Kevin, a sixteen year old, brutally murdered 13 of his classmates in the school gym. Eva, his mother, was obviously devastated. The story is told two years after the incident, in the form of letters written from Eva to her husband, Franklin. They trace the events all the way back from when they were dating up to Kevin’s birth and then his killings (commonly referred to as Thursday). It was revealed to us that Eva never really wanted to be a mother, and the stresses of motherhood, i.e., handling Kevin when he was an infant/child, drove Eva to perhaps cause her behavior to rub off on Kevin. Soulfully insightful, ‘aint it?

I guess the power of imitation sneaks up on you like a shadow, consuming you unknowingly when you least expected it – just like when your kid suddenly curses when she can’t get the cap off the milk carton, and you remember how you muttered ‘fuck’ a week ago in her presence when her brother fell down and wouldn’t stop crying. I digress.

There is a twist at the end of the story, but I wouldn’t call it a very big one. I guess I might have been kind of expecting it, given all the build up towards the end. Frankly, the plot is rather plateaued and doesn’t cause your emotions to spike up and down like some others. That being said, it is still a story worth reading as it explores parenthood vs marriage (in a way), and perhaps is a very apt description of what some parents feel inside, but polite society dictates that that feeling be kept hidden and out of mind.

Rating: 4.5/5



Book Review – Big Brother by Lionel Shriver

Okay, I’m going to have to be honest here. I only picked up this book because I was looking for another title by the same author (We need to talk about Kevin). I’ve read wonderful reviews on that book, but since it was unavailable (I will give a review on that when I find it) – I settled on this one.

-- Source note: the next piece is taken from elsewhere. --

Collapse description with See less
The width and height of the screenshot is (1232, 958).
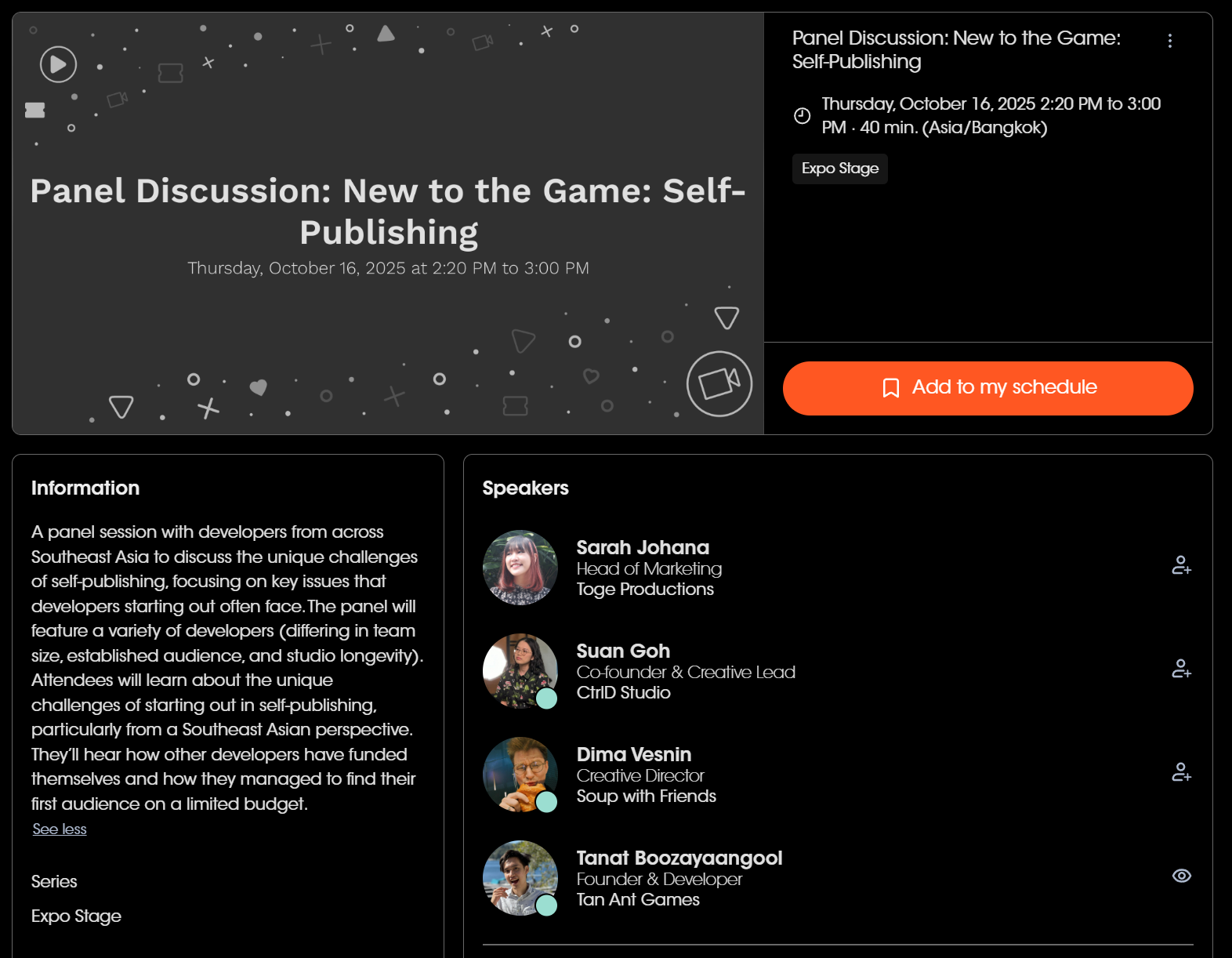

This is a story of how a family copes with a sibling (namely the wife’s brother) who is deemed to be socially unacceptable (read: severely, morbidly obese) staying with them for a couple of months, how the situation turns their lives upside down and what the sister/wife does to help him to attempt to return him to his pre-obesity glory. It doesn’t help that her husband is a health nut, cycling twenty miles a day, eating whole grains, staying off sugar, etc. It also doesn’t help that the wife/sister didn’t know his husband when he was a health nut, and how he refuses to eat her regular cooking now and the stresses of living with somebody with a totally different lifestyle.

I will not spoil the story, but the journey of her brother and her was rather interesting and reflects the struggle some of us have with dieting and weight loss issues in a very real sort of way (don’t expect a documentary though). We also see the struggle between romantic relations (husband and wife) vs family relations (brother and sister), as well as the movement of the figurative cognitive cogs when making a choice of one over the other.

An okay read, but lacks excitement. Expect mild drama only. Informative and insightful peep into the minds of people who are currently dieting. A mediocre book for daytime read.